Entries on target coordinates:
▼

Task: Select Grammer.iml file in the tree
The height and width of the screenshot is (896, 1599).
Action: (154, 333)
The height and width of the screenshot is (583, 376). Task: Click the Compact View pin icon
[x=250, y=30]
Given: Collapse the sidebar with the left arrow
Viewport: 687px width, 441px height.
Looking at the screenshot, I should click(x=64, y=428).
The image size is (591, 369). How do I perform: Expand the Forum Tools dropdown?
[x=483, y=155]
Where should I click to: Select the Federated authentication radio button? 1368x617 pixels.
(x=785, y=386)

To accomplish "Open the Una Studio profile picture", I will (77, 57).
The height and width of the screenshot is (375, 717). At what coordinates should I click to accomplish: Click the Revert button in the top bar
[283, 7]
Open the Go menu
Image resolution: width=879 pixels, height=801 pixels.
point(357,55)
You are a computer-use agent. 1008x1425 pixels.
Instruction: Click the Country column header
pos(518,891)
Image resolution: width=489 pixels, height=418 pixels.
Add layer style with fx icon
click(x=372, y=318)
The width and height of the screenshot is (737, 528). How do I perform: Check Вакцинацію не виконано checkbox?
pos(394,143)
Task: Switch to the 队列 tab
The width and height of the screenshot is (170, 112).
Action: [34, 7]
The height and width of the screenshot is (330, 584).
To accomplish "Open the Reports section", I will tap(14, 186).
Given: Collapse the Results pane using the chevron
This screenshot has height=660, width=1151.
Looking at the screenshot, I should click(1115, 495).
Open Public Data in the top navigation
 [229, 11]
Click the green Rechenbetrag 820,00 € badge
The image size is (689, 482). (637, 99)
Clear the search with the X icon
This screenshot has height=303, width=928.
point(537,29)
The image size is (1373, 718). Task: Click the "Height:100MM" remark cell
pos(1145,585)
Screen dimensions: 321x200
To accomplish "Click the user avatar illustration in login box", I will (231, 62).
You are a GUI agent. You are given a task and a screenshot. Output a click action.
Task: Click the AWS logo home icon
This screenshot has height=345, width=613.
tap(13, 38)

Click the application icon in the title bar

▲

Copy out, word for word, the material from the line containing "Image resolution: width=489" through the end, both ends included.

__Finished exercise__:
Image resolution: width=489 pixels, height=418 pixels.
Add layer style with fx icon
click(x=372, y=318)
The width and height of the screenshot is (737, 528). How do I perform: Check Вакцинацію не виконано checkbox?
pos(394,143)
Task: Switch to the 队列 tab
The width and height of the screenshot is (170, 112).
Action: [34, 7]
The height and width of the screenshot is (330, 584).
To accomplish "Open the Reports section", I will tap(14, 186).
Given: Collapse the Results pane using the chevron
This screenshot has height=660, width=1151.
Looking at the screenshot, I should click(1115, 495).
Open Public Data in the top navigation
 [229, 11]
Click the green Rechenbetrag 820,00 € badge
The image size is (689, 482). (637, 99)
Clear the search with the X icon
This screenshot has height=303, width=928.
point(537,29)
The image size is (1373, 718). Task: Click the "Height:100MM" remark cell
pos(1145,585)
Screen dimensions: 321x200
To accomplish "Click the user avatar illustration in login box", I will (231, 62).
You are a GUI agent. You are given a task and a screenshot. Output a click action.
Task: Click the AWS logo home icon
This screenshot has height=345, width=613.
tap(13, 38)

Click the application icon in the title bar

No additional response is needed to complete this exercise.